[[ The input, beginning ]]

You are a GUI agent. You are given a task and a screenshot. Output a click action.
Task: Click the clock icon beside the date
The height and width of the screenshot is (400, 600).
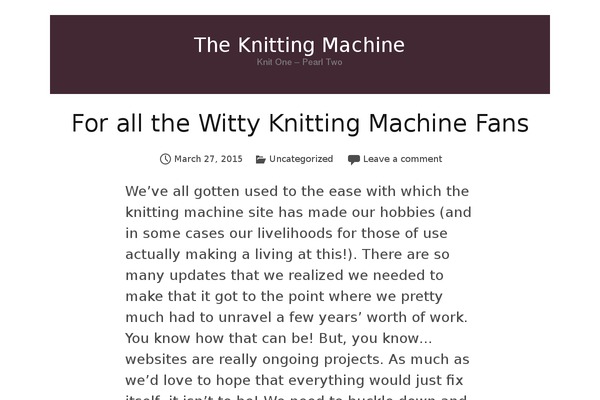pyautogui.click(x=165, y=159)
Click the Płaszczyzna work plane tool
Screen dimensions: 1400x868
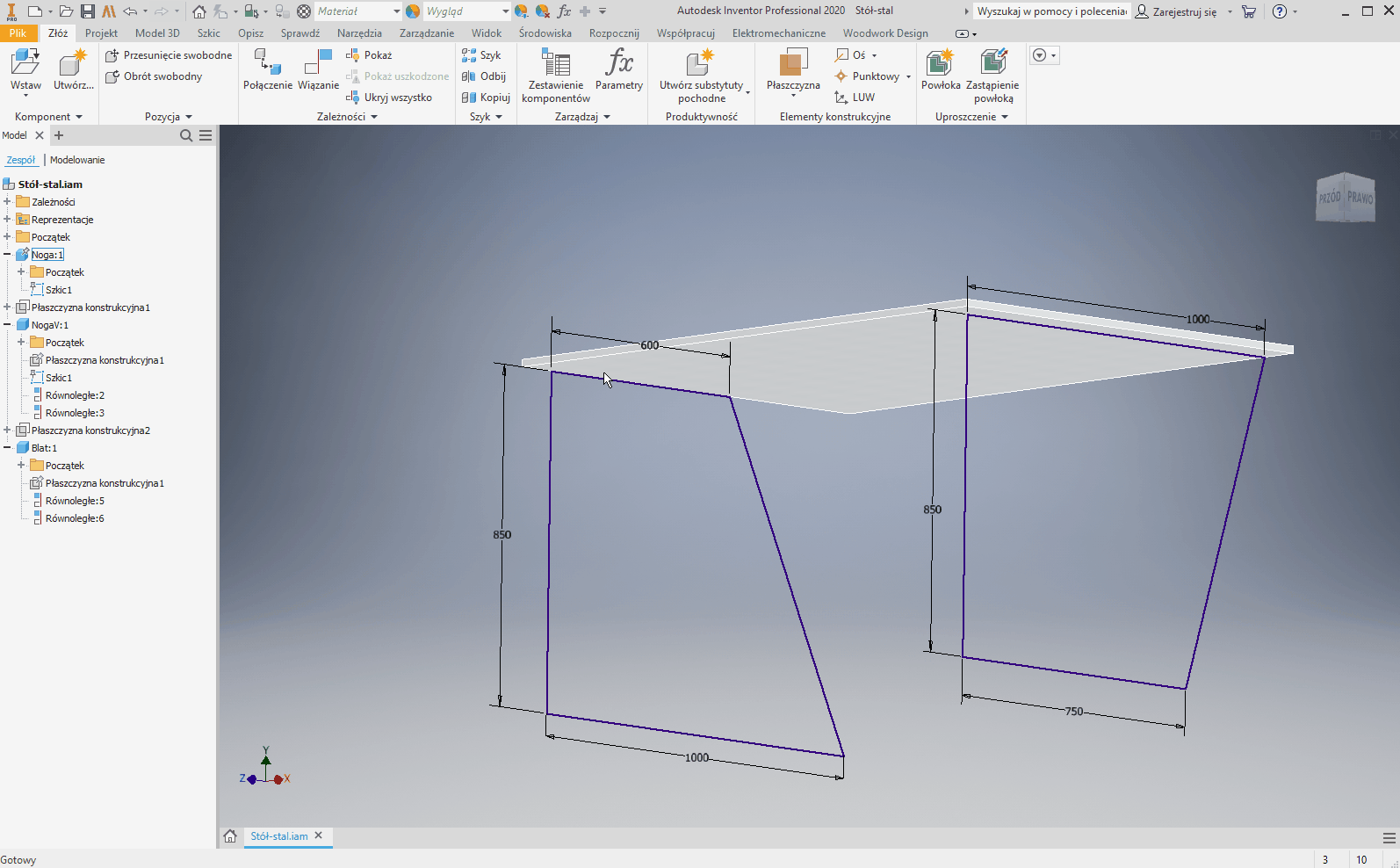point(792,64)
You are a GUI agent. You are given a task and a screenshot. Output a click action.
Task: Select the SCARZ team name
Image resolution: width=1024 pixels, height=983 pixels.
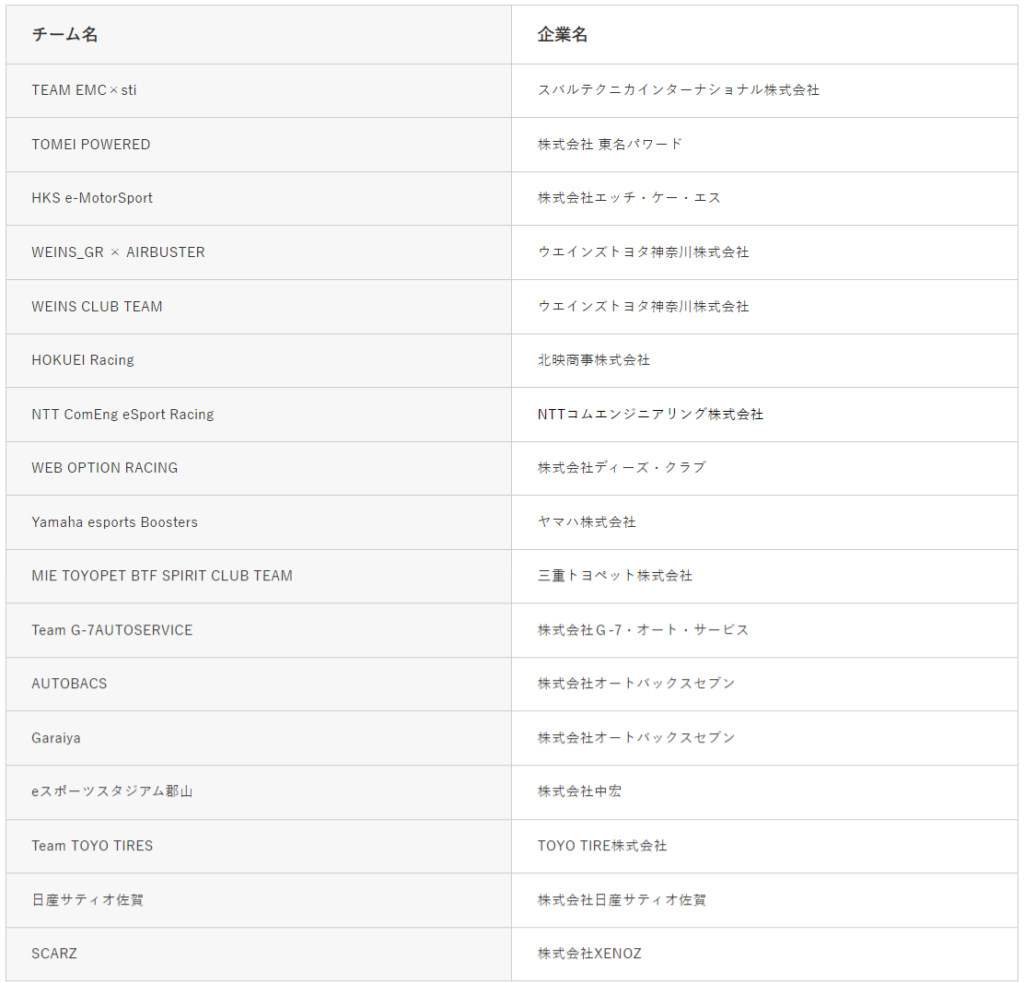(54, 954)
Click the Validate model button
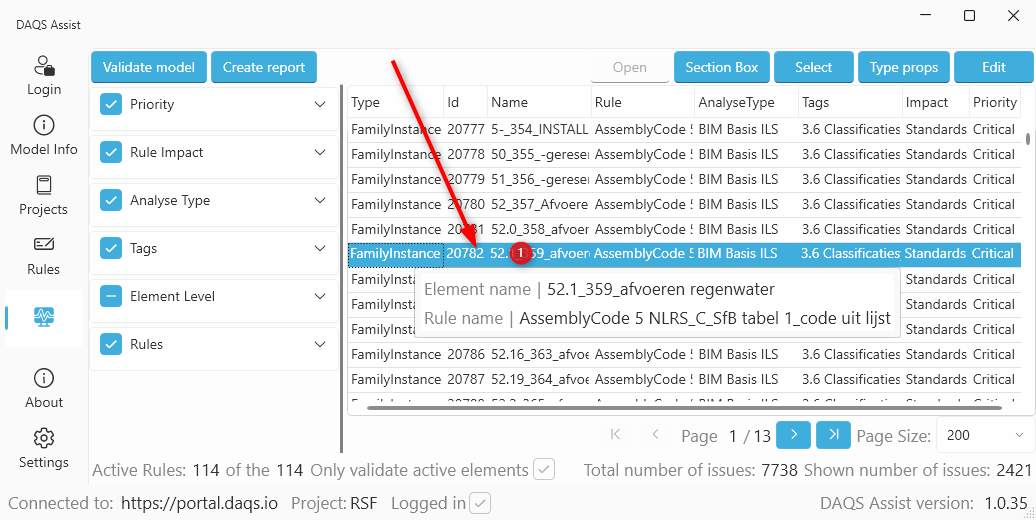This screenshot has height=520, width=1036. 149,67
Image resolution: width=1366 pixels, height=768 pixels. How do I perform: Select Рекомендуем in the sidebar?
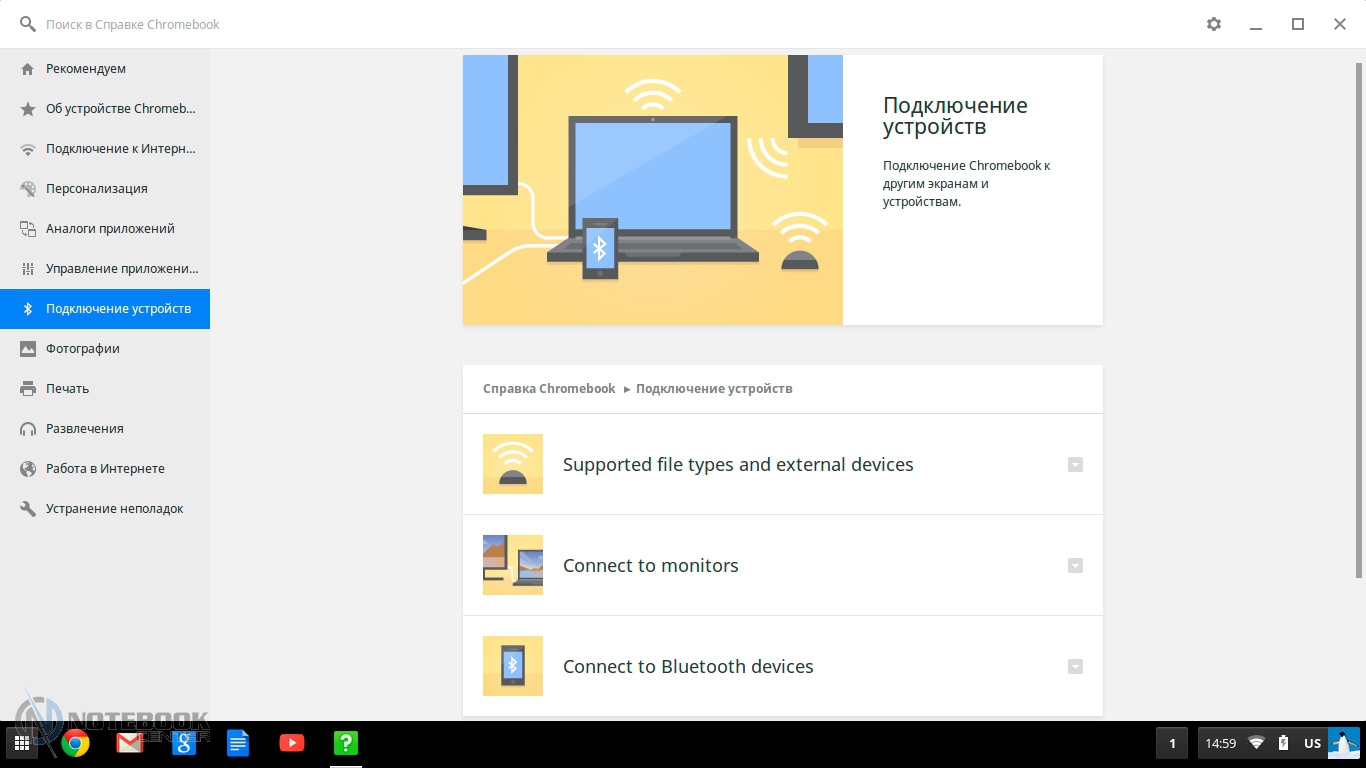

[[ The input, end ]]

Copy each entry exactly as written. Images should not appear in the copy.

| Solution for this exercise |
You are a GUI agent. You are given a task and a screenshot. Output a click action.
Task: Click the clock icon beside the date
The height and width of the screenshot is (400, 600).
pyautogui.click(x=165, y=159)
Click the Płaszczyzna work plane tool
Screen dimensions: 1400x868
point(792,64)
You are a GUI agent. You are given a task and a screenshot. Output a click action.
Task: Select the SCARZ team name
Image resolution: width=1024 pixels, height=983 pixels.
(54, 954)
Click the Validate model button
This screenshot has height=520, width=1036. 149,67
Image resolution: width=1366 pixels, height=768 pixels. How do I perform: Select Рекомендуем in the sidebar?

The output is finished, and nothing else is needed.